▸ **PROBLEM DESCRIPTION**: Go through the records and report each line holding the string "agent".

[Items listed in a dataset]
----------

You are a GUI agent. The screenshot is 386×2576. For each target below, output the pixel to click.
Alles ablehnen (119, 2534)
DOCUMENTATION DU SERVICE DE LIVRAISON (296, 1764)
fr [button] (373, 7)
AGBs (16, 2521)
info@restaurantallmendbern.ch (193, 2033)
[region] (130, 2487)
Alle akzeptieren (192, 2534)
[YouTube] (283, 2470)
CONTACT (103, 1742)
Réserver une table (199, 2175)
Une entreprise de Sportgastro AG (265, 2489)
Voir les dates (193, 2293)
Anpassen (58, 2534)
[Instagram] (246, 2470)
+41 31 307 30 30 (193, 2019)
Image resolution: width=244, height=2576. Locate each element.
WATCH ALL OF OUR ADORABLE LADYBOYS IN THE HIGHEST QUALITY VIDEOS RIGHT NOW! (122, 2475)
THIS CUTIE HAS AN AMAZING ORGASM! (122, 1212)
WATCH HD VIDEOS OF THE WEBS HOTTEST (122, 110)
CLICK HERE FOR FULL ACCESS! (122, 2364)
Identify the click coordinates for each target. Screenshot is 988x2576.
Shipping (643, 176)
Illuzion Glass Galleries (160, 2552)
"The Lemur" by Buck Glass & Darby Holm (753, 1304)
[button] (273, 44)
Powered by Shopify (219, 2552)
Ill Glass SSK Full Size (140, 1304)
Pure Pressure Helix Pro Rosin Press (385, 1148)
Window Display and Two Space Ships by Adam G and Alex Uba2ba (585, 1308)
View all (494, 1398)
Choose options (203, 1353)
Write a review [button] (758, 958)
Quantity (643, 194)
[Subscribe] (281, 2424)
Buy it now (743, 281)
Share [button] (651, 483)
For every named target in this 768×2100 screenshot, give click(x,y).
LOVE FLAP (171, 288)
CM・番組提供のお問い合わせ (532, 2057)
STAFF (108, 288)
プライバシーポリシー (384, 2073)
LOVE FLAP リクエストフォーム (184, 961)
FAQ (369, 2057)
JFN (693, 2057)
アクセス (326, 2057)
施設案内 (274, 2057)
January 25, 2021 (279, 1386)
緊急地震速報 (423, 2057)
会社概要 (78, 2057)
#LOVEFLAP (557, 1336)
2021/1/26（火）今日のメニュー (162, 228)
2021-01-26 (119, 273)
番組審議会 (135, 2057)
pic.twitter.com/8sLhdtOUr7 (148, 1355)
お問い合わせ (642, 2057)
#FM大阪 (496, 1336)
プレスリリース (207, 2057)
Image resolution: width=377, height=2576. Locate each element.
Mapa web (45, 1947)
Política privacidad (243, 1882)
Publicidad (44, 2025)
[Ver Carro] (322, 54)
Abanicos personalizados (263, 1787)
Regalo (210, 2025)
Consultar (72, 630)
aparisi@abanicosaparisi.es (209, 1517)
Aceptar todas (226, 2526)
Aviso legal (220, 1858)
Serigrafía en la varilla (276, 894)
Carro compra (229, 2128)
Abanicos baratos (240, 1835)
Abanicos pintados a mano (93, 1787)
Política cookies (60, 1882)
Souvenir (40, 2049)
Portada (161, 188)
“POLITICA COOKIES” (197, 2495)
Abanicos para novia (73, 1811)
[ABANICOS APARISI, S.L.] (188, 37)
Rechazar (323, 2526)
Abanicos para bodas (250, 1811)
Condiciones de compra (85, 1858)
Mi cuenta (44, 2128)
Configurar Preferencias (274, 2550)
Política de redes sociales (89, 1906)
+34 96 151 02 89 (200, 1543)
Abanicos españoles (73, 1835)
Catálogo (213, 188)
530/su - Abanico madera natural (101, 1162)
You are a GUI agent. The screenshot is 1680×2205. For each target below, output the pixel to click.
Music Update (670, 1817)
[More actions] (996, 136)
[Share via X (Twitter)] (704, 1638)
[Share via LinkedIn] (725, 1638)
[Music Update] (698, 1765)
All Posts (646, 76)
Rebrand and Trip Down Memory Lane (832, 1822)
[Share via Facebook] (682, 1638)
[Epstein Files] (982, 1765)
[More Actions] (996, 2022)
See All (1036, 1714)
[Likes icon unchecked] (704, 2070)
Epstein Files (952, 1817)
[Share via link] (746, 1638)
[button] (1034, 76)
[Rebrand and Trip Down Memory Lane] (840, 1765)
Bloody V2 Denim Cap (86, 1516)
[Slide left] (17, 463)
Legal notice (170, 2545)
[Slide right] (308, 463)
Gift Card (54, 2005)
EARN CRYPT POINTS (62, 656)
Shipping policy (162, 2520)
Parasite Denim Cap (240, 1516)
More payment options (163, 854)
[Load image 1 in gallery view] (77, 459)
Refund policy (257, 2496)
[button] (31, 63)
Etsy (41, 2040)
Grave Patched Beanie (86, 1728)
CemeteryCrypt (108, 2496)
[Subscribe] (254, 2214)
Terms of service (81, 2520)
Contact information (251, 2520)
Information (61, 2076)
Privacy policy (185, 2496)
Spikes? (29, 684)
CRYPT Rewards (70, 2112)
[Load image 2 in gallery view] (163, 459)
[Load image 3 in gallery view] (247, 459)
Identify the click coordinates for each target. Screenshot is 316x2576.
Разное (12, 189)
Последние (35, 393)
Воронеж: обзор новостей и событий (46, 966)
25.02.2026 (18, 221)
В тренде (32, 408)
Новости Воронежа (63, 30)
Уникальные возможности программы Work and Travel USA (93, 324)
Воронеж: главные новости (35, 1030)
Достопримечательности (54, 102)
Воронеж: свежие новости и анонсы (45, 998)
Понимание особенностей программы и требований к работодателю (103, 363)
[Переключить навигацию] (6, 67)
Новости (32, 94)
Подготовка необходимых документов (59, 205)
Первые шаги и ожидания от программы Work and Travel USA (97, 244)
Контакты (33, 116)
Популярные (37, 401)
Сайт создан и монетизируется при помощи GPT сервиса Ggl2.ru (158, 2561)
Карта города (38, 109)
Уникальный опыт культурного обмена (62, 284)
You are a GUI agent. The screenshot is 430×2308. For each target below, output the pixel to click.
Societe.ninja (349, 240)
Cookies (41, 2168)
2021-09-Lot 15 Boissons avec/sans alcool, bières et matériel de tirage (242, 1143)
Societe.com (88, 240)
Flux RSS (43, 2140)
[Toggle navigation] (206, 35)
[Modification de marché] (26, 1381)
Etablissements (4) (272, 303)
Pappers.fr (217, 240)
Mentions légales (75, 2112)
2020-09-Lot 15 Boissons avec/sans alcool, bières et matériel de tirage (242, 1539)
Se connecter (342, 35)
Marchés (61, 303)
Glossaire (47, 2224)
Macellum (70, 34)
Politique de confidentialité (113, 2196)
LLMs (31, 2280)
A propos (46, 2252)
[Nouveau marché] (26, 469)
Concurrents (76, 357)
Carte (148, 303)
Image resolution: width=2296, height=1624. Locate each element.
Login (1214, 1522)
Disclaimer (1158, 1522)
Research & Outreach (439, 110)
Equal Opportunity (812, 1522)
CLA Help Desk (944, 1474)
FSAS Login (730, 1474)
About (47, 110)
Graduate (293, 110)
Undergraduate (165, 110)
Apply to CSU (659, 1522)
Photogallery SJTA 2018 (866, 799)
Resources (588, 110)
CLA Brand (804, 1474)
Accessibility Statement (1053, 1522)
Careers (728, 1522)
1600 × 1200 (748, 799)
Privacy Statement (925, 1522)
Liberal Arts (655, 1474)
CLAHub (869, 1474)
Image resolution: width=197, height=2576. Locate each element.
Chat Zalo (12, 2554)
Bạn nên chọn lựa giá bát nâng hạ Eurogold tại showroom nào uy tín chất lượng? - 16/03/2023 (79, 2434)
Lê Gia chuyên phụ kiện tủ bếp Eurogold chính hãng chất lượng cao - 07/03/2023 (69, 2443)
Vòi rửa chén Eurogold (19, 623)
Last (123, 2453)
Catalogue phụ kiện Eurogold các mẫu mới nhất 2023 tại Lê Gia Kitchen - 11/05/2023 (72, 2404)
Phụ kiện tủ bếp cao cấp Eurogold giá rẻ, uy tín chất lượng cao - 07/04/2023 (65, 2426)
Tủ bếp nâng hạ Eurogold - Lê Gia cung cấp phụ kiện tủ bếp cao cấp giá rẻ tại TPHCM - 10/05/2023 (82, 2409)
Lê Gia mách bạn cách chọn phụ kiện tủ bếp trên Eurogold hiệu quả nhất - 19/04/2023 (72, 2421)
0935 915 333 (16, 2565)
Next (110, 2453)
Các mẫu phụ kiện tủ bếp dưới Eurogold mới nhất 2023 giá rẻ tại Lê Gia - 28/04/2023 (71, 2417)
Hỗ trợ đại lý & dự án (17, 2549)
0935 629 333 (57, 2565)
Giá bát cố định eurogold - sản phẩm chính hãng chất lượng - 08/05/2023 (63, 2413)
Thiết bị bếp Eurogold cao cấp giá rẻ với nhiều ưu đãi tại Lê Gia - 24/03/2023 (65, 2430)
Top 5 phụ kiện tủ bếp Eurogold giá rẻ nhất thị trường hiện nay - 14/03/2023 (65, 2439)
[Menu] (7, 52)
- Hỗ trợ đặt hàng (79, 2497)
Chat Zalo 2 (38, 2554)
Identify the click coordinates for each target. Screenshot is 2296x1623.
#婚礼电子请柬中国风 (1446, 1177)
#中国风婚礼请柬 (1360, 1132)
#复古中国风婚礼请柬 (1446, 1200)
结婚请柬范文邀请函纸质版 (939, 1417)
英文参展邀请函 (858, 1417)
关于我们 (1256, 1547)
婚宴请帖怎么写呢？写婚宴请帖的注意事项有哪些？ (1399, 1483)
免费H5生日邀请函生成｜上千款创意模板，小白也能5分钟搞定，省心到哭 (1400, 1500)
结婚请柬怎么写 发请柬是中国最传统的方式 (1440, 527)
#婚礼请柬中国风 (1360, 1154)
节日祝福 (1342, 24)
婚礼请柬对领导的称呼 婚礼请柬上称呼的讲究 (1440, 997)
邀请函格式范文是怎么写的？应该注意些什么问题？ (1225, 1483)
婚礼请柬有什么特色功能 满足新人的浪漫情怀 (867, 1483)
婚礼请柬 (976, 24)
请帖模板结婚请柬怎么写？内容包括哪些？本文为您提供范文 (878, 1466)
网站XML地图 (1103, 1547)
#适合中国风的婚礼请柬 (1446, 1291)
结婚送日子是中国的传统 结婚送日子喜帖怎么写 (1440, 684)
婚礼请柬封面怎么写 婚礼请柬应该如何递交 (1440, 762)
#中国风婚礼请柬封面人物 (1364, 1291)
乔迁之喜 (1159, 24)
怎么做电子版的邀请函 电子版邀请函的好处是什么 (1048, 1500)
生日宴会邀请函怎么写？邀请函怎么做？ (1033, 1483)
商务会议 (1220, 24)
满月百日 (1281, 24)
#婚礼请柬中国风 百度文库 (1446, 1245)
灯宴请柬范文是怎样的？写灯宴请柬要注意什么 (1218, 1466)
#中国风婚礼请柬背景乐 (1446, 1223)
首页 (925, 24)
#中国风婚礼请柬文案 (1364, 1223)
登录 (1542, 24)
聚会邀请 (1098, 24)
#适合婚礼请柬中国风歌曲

----------

▸ **COMPLETED EXERCISE**:
You are a GUI agent. The screenshot is 386×2576. For each target below, output the pixel to click.
You are a GUI agent. The screenshot is 1680×2205. For each target below, output the pixel to click.
You are a GUI agent. The screenshot is 430×2308. For each target below, output the pixel to click.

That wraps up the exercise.